Madrid non fa sconti: “Inammissibile la dichiarazione di indipendenza”

Immediata quanto secca la reazione di Madrid alla sceneggiata alla Generalitat catalana. Il governo spagnolo ritiene “inammissibile” che il presidente della Generalitat catalana, Carles Puigdemont, abbia dichiarato l’indipendenza in forma “implicita” e l’abbia poi sospesa. E’ quanto riferiscono fonti dell’esecutivo spagnolo citate da El Mundo. Le stesse fonti affermano che non si può dare nessuna validità alla legge sul referendum sospesa dalla Corte costituzionale, né presentare “come valido il supposto conteggio di un referendum fraudolento e illegale”. Inoltre “non si può dar per scontato che i catalani vogliano l’indipendenza”. Intanto ci sono cattive notizie per Barcellona: Planeta, il principale gruppo editoriale della Spagna finora basato a Barcellona, ha deciso di trasferire la sua sede sociale in una regione spagnola fuori dalla Catalogna. “Domani ce ne andiamo. L’incertezza è ora ancora più grande”, hanno detto alcune fonti dopo il discorso del presidente della Generalitat catalana. Dall’estero, arriva la reazione americana. Gli Stati Uniti sostengono una “Spagna unita”. E’ quanto ha affermato la portavoce della Casa Bianca, Sarah Sanders, quando le è stato chiesto un commento sulla dichiarazione d’indipendenza della Catalogna, sospesa per favorire il dialogo. “La nostra posizione non è cambiata”, ha detto la Sanders, spiegando che è la stessa a favore della “Spagna unita” che il presidente americano Donald Trump ha manifestato al capo del governo spagnolo Mariano Rajoy durante la sua visita alla Casa Bianca.

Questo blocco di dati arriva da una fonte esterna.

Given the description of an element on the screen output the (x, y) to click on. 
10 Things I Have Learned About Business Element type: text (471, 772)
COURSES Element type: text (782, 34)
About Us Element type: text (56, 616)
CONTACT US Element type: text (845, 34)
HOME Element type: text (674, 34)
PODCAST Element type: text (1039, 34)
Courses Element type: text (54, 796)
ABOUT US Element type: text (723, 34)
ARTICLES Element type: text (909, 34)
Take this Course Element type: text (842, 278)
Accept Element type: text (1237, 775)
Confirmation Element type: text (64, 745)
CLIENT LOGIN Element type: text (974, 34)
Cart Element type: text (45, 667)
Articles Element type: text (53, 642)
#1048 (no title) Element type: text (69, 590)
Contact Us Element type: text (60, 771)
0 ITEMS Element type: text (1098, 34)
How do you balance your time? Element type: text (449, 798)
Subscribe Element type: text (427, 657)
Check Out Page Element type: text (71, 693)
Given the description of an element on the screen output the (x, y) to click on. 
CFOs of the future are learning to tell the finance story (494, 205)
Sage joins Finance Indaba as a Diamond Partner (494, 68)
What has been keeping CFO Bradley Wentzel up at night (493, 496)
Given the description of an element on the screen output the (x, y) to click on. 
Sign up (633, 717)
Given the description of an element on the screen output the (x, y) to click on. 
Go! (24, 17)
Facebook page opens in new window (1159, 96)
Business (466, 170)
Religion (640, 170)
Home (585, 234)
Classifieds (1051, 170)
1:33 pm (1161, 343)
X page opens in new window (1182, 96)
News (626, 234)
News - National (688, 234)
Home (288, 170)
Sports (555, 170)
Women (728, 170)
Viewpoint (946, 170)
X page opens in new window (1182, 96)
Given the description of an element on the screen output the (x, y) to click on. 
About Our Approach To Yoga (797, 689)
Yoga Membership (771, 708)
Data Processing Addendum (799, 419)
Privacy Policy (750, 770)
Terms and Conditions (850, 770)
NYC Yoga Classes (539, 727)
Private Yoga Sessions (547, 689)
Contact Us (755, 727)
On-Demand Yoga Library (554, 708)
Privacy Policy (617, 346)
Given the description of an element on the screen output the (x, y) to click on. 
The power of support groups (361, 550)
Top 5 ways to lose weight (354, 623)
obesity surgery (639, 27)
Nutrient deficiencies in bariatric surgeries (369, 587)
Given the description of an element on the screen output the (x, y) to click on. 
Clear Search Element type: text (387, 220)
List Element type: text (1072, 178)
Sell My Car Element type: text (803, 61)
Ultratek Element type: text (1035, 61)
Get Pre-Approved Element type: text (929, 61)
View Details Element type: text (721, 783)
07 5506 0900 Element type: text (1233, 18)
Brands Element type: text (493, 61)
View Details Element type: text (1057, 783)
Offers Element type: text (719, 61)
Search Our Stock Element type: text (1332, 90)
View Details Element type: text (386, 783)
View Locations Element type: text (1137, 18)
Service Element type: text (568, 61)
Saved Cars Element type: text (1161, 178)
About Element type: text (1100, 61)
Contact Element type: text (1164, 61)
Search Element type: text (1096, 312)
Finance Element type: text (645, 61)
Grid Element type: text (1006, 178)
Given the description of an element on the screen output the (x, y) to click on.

Puigdemont tra due fuochi: “traditore”, “golpista”

Le stesse opposizioni catalane parlano apertamente di colpo di Stato. “Questa è la cronaca di un golpe annunciato”. Lo ha detto Ines Arrimadas, leader dell’opposizione catalana, intervenendo in aula dopo il presidente della GeneralitatPuigdemont. “Nessuno ha riconosciuto il risultato del referendum. Nessuno in Europa ha riconosciuto questi risultati”, ha affermato. Il sindaco di Barcellona invece lo ringrazia: “Grazie” a Carles Puigdemont per essersi “concentrato chiaramente sul dialogo e la mediazione. Ora Mariano Rajoy e le altre forze politiche si devono muovere”. A scriverlo su Twitter è il sindaco Ada Coalu, che in questi giorni ha rivolto diversi appelli al dialogo fra Spagna e Catalogna. Ma i guai per Puigdemont non arrivano solo dal governo centrale: delusione anche fra i secessionisti catalani del Cup. I dieci deputati del partito della sinistra antisistema che sostengono il governo di Puigdemont non hanno applaudito il discorso del presidente della Generalitat, che ha proclamato l’indipendenza ma l’ha sospesa per poter aprire un dialogo con Madrid. “La proclamazione non è andata come volevamo -ha detto in aula Anna Gabriel, deputata del Cup – oggi bisognava proclamare la repubblica catalana”. Intanto, scrive El Mundo, l’organizzazione giovanile Arran, legata al Cup, parla di “tradimento inammissibile” da parte di Puigdemont. Lo stesso sentimento di delusione si è registrato fra la folla degli attivisti per l’indipendenza che si erano radunati davanti ai maxischermi sistemati davanti al parlamento per sentire il discorso di Puigdemont. Agli applausi e gli abbracci nel momento in cui è stata proclamata l’indipendenza sono subito seguiti fischi quando il presidente della Generalitat ne ha annunciato la sospensione.